#### THE RECORDS

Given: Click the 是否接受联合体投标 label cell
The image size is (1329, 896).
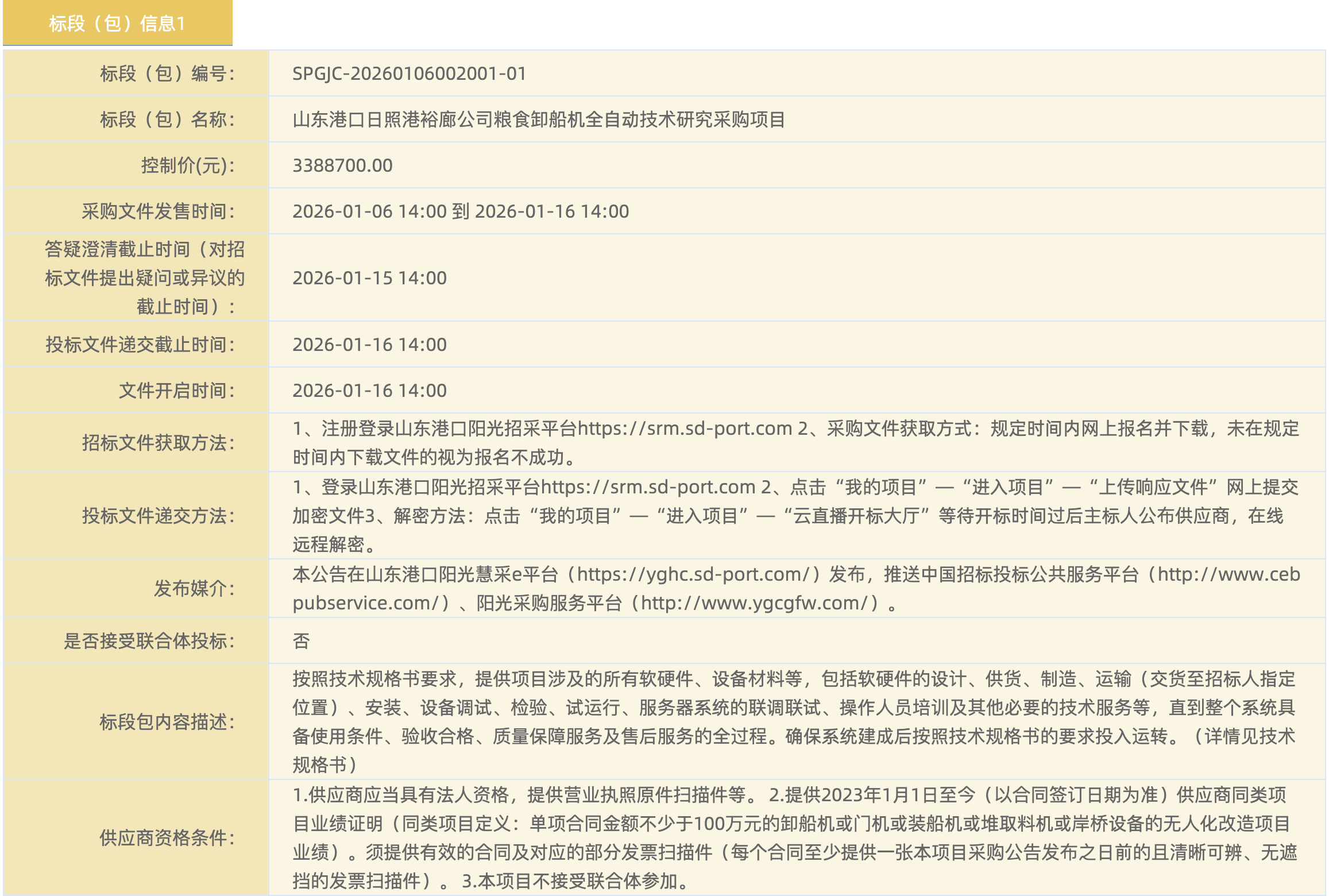Looking at the screenshot, I should [x=149, y=641].
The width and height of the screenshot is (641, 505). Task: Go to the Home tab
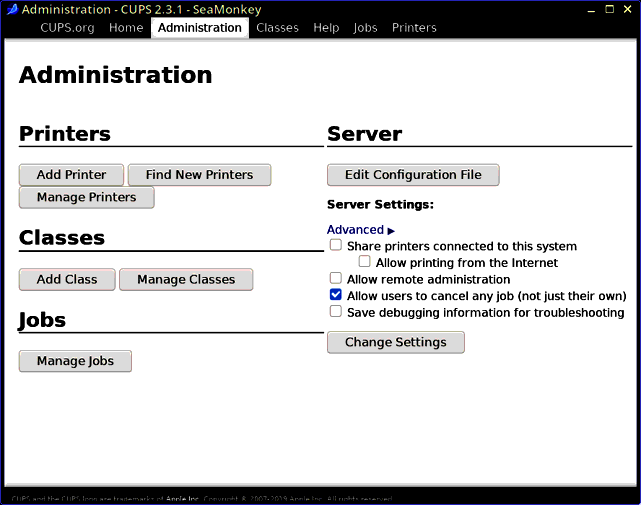click(x=126, y=27)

########

EXERCISE PROMPT:
Reproduce the listing above verbatim, leaving out the pictures.

EXPECTED ANSWER:
Given: Click the 是否接受联合体投标 label cell
The image size is (1329, 896).
Looking at the screenshot, I should [x=149, y=641].
The width and height of the screenshot is (641, 505). Task: Go to the Home tab
click(x=126, y=27)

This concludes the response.